La escritura, el ejercicio de la alfabetización son, en suma, o en principio, eso: una ficción que edifica a la escuela contra el hogar, contra el barrio, contra la comunidad que la rodea; es una ficción que propone un tiempo y un lugar propios, aparte; un tiempo y un lugar que funcionan como una negación de aquello de lo que se separan: el tiempo y el lugar de esa pragmática de la vida de todos los días (cuando digo negación no estoy diciendo rechazo, burla, estigmatización ni nada por el estilo; me estoy refiriendo a una operación conceptual, teórica, de constitución de dos campos que permite, finalmente, el pensamiento, o que es ella misma el pensamiento).

Esta es la apuesta que hoy, según pienso, la escuela ha perdido de vista o ha dejado de hacer (claro está, no de manera absoluta), y es la apuesta que debemos volver a realizar, dado que se trata de la apuesta que le da sentido a la propia institución escolar, claudicante ante el avance de la economía, del mercado laboral, del modelo curricular de competencias, de la casa como orden que, finalmente, le ordena a la escuela parecerse al dominio que debe cuestionar.

2.

■ ENTRADAS MOSTRADAS:
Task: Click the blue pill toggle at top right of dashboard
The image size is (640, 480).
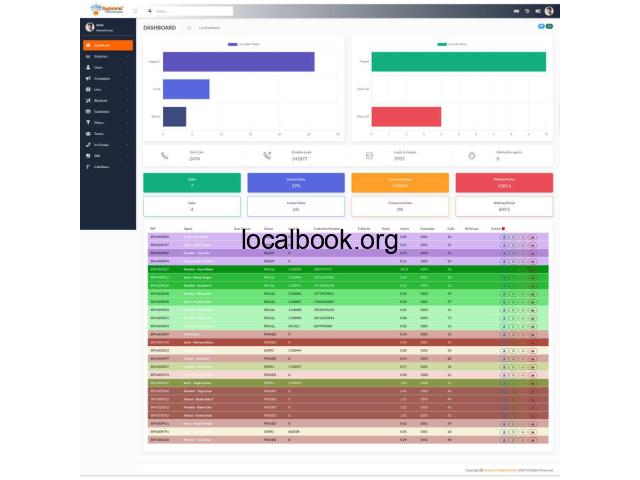Action: pyautogui.click(x=541, y=26)
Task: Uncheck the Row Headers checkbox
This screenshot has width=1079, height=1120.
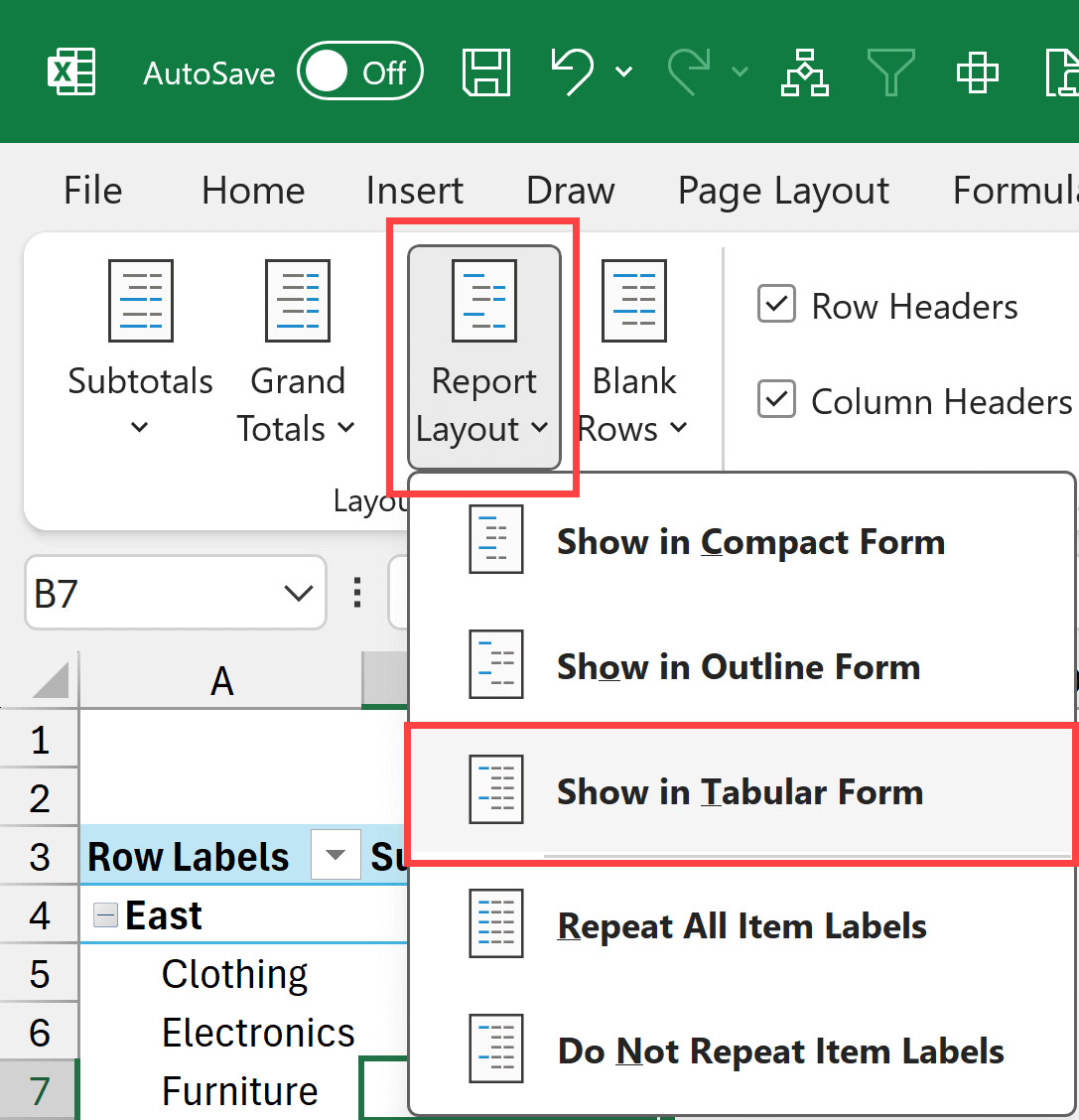Action: 776,306
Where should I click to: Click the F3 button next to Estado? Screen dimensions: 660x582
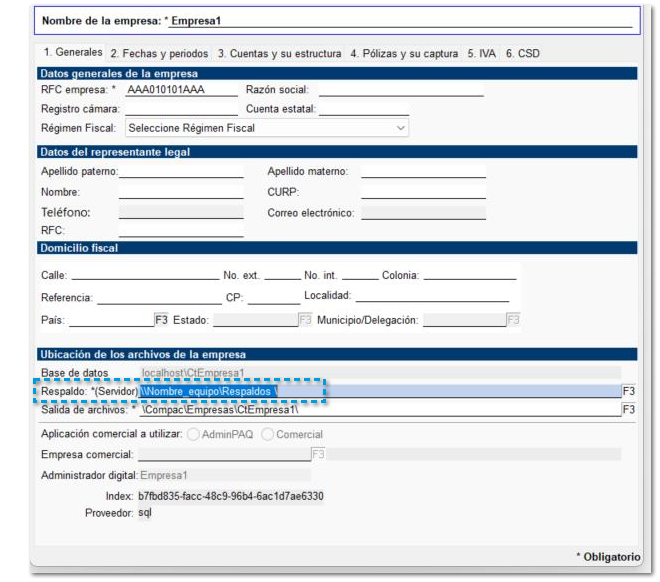click(305, 321)
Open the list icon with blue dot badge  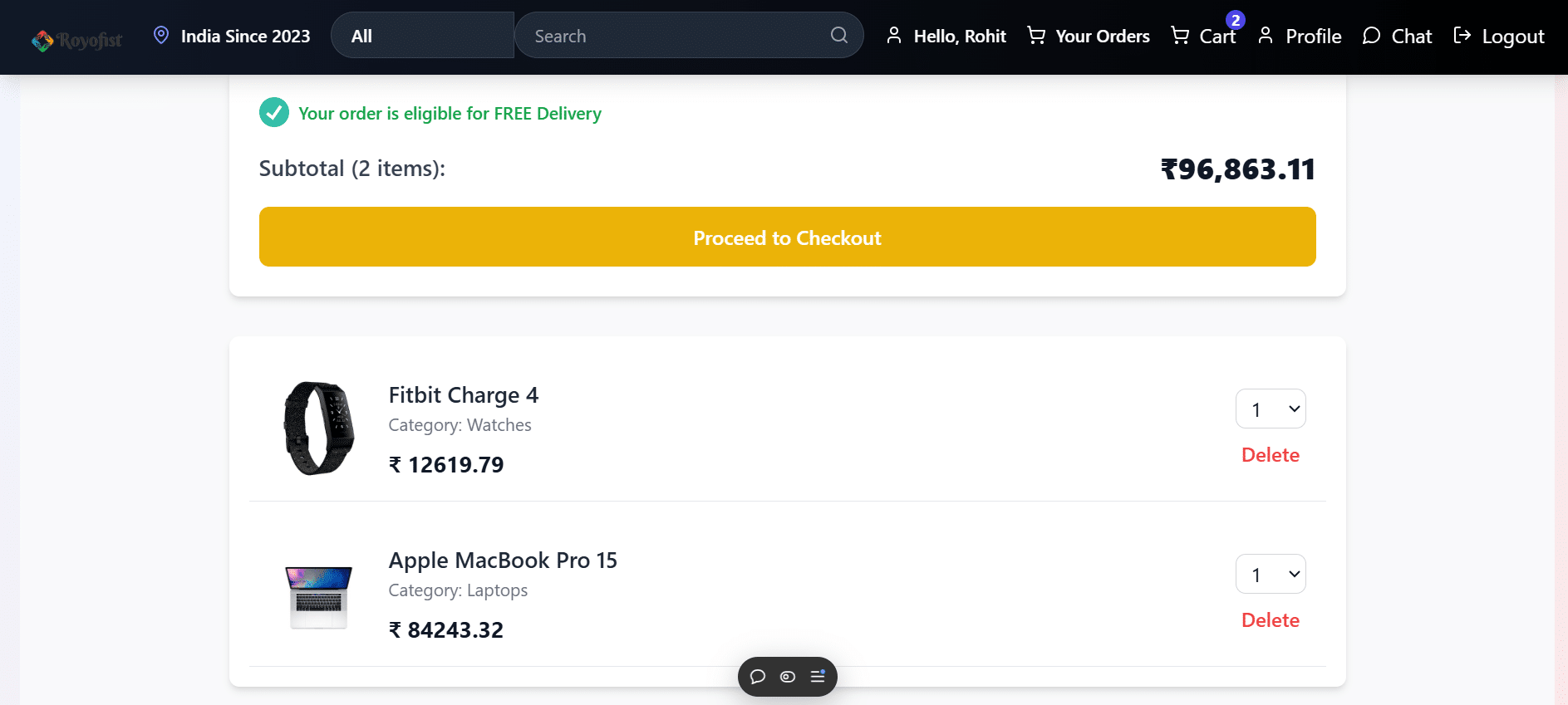(817, 677)
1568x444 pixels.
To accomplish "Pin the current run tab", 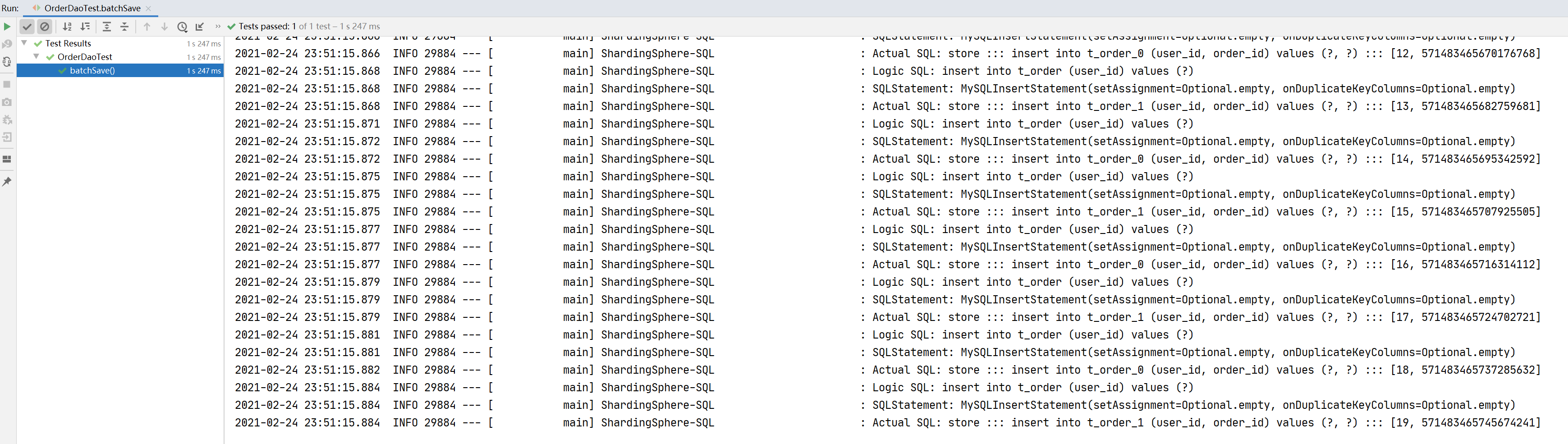I will (x=7, y=181).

■ INSTRUCCIONES: Imprime sin cambio alguno el fragmento del texto sobre la escuela y la alfabetización que va desde "Esta es la apuesta" hasta "que debe cuestionar.".

■ RESULTADO DEL EJERCICIO:
Esta es la apuesta que hoy, según pienso, la escuela ha perdido de vista o ha dejado de hacer (claro está, no de manera absoluta), y es la apuesta que debemos volver a realizar, dado que se trata de la apuesta que le da sentido a la propia institución escolar, claudicante ante el avance de la economía, del mercado laboral, del modelo curricular de competencias, de la casa como orden que, finalmente, le ordena a la escuela parecerse al dominio que debe cuestionar.